> **EXERCISE A**:
In the passage on nuclear excitation by electron capture, why is the maximum resonance strength usually found in the inner shell? Answer in one to three sentences.
> **EXERCISE B**:
Copy the passage on nuclear excitation by electron capture verbatim, from "The following steps" up to and including "NIST database [47].".

> **DOCUMENT**:
The following steps are taken to calculate $α_{IC}^{q, α_{r}}$ in Eq. 4. To obtain the ICCs of neutral atoms, $α_{I C}^{q = 0, n l_{j}}$ , the code BrIccFO package is employed [45], which employs the frozen orbital approximation to take into account the effect of the hole. The binding energies $E_{b}^{q = 0, n l_{j}}$ for neutral atoms are taken from tables in Ref. [46], while the ones for highly ionized atoms, $E_{b}^{q, α_{r}}$ , are taken from the NIST database [47].

Isomeric states of nuclei with relatively low nuclear energy levels are chosen as potential candidates for searching NEEC experimentally, and their NEEC excitation resonance strengths are calculated, as listed in Table 1. It can be seen that for most of the longer-lived ( $> 1$ ms) isomeric states, the NEEC excitation resonance strengths are relatively low, about 10^–6 order of magnitude below, which may be due to the fact that the transition has a high multi-polarity. The ¹⁸¹Ta⁵⁹⁺, which has the relatively high electric transition strength among all the nuclei considered here, has a strength of 4.34 × 10⁻³ b⋅eV. It is mainly due to its very low γ transition multipolarity (E1), as well as its large ICC $(α_{IC}^{q = 0,3 p_{3 / 2}} = 6.72)$ . In fact, we have conducted a detailed study of the resonance strengths of NEEC in ¹⁸¹Ta across various charged states and subshells under the ground state assumption (NEEC-GSA) [42]. Figure 2 shows resonance strengths of NEEC for ¹⁸¹Ta’s M, N, O, and P subshells, calculated as a function of the projectile electron energy E_e and the charge states q (1 ≤ q ≤ 59) of ^181mTa ions. It can be founded that the maximum value of the resonance strength is 6 orders of magnitude larger than the minimum one. The maximum resonance strength is typically observed in the inner shell, which corresponds to a higher charged state. This is due to the fact that the electrons in the inner shell are closer to the nucleus, which increases the likelihood of exciting them, as long as the energy conservation principle is satisfied.

> **DATA PROVIDED**:
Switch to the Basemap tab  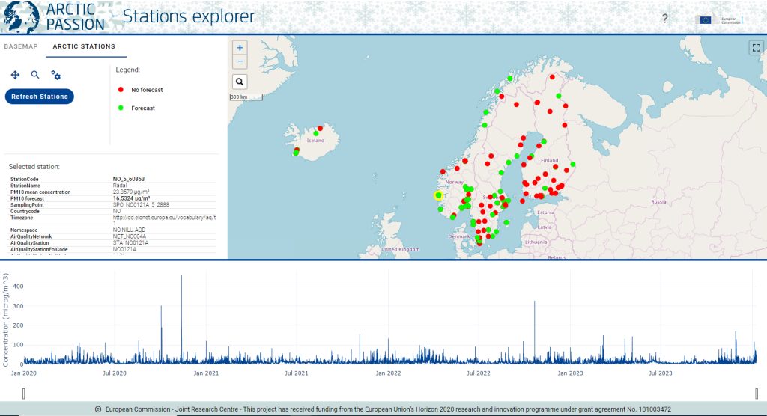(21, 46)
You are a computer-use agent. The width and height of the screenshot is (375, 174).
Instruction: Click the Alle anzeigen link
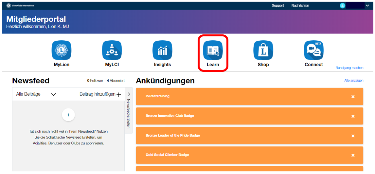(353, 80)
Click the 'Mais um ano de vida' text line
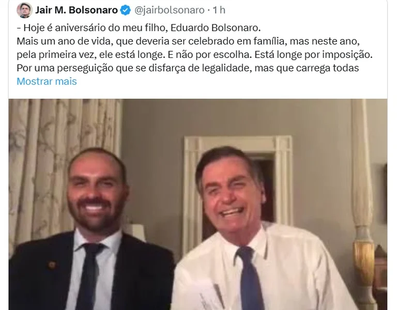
==
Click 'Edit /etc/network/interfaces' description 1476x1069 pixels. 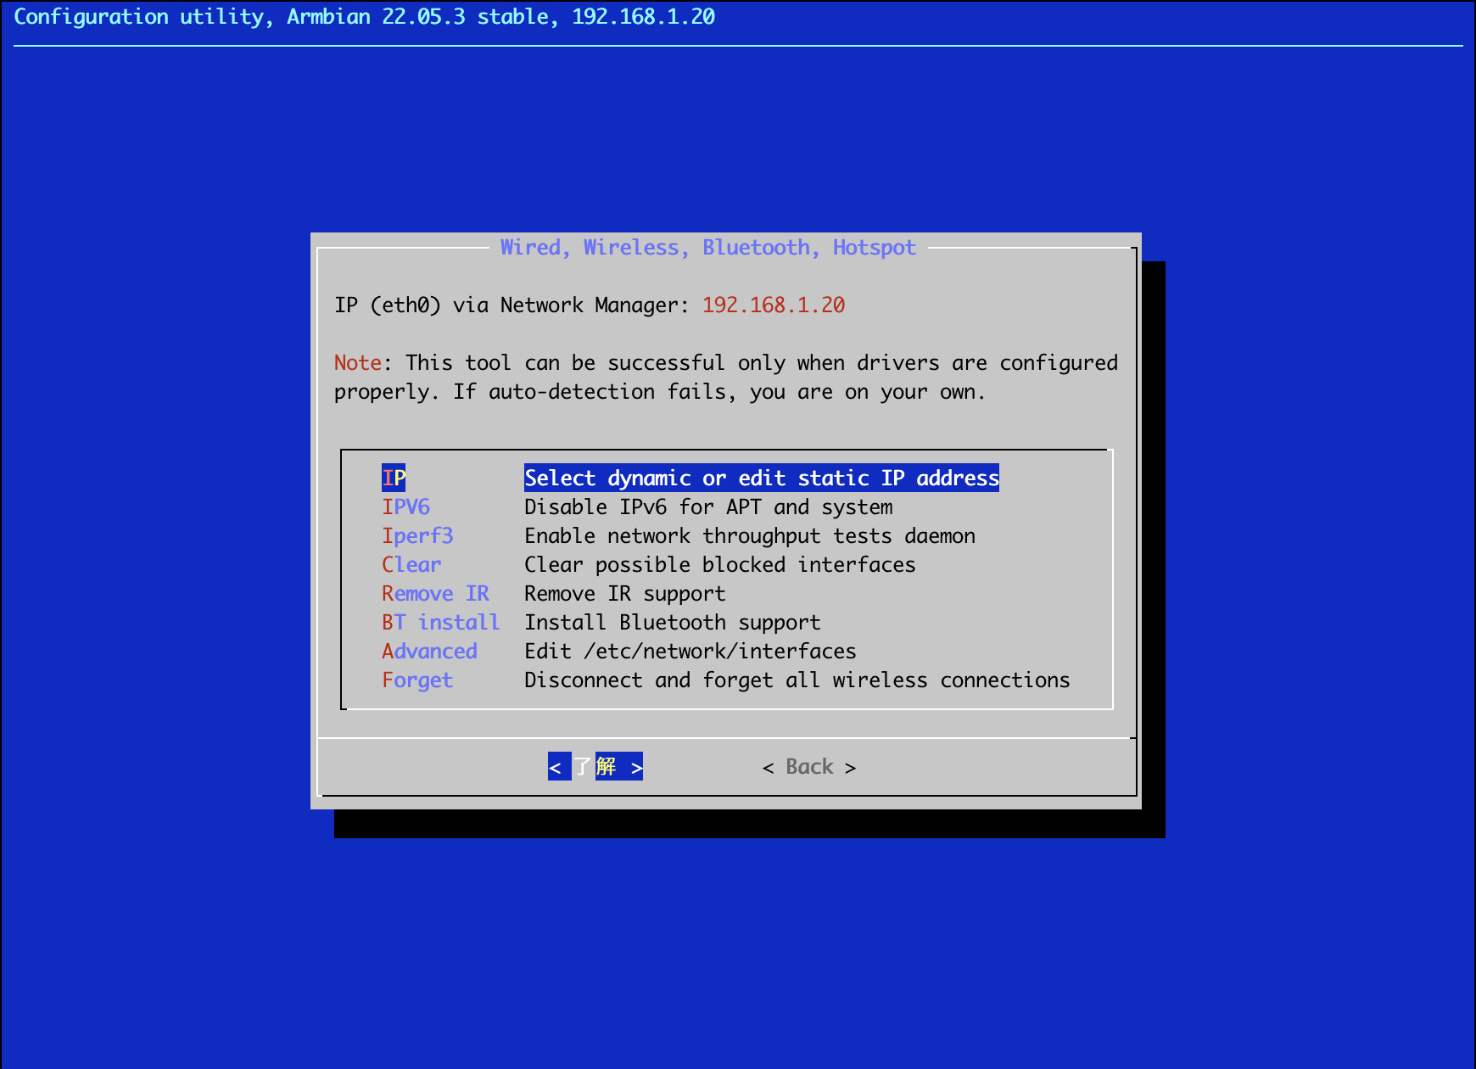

> **EXERCISE OUTPUT A**:
Inner-shell electrons are closer to the nucleus, which makes exciting them more likely, provided energy conservation is satisfied. The inner shell also corresponds to a higher charge state.

> **EXERCISE OUTPUT B**:
The following steps are taken to calculate $α_{IC}^{q, α_{r}}$ in Eq. 4. To obtain the ICCs of neutral atoms, $α_{I C}^{q = 0, n l_{j}}$ , the code BrIccFO package is employed [45], which employs the frozen orbital approximation to take into account the effect of the hole. The binding energies $E_{b}^{q = 0, n l_{j}}$ for neutral atoms are taken from tables in Ref. [46], while the ones for highly ionized atoms, $E_{b}^{q, α_{r}}$ , are taken from the NIST database [47].